「吉田調書報道取り消し」で朝日は傷だらけ 他にも求められる特ダネの検証
朝日新聞が、東京電力福島第一原発の故吉田昌郎元所長に対する政府事故調の聴取記録、いわゆる「吉田調書」をめぐり、「所員が命令違反で撤退した」などと報道したのは誤りだったと認め、記事を取り消す方針を明らかにした。
木村伊量社長は編集部門の抜本改革が終わるまで社長報酬を全額返納、その後に進退を決断するという。事実上の引責辞任表明だ。先月、検証記事を掲載した慰安婦報道についても謝罪、関連していったん掲載を拒否した池上彰氏のコラム問題も尾を引くなど、傷だらけの朝日は、解体的な出直しが迫られる。
違和感のあるスクープだった
9月11日の2時間近くにわたる会見で、今回の誤報の原因について木村社長と編集担当の杉浦信之取締役が繰り返したのは「記者の思い込み」と「記事のチェック不足」が重なったという認識だ。
「命令違反で撤退」と報じた主な根拠は、吉田氏が「所員に福島第一(1F)の近辺に退避して次の指示を待てと言ったつもりが、福島第二(2F)に行ってしまった」と語ったとされる調書の証言などだ。
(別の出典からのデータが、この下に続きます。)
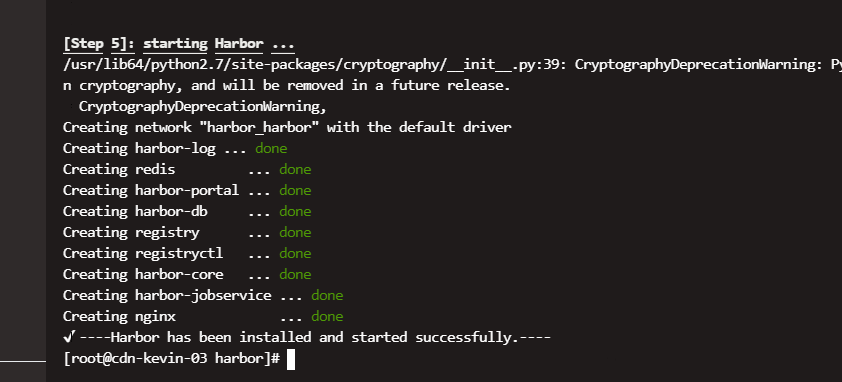Screen dimensions: 842x382
Task: Click the checkmark symbol before the Harbor success message
Action: coord(68,337)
しかし、調書では続けて「伝言ゲーム」のように所員に正確な指示が伝わっていなかったことや、「よく考えれば2Fに行った方がはるかに正しいと思った」と、前言を翻すような吉田氏の発言も出てくる。
これらは「フクシマ・フィフティーの真相」と題された朝日新聞デジタル版の記事には当初から盛り込まれていた。まずデジタル版を読み、続いて当日届いた朝刊紙面を手に取った私のような読者は、「所長命令に違反 原発撤退」の大見出しに初めから違和感を覚えたはずだ。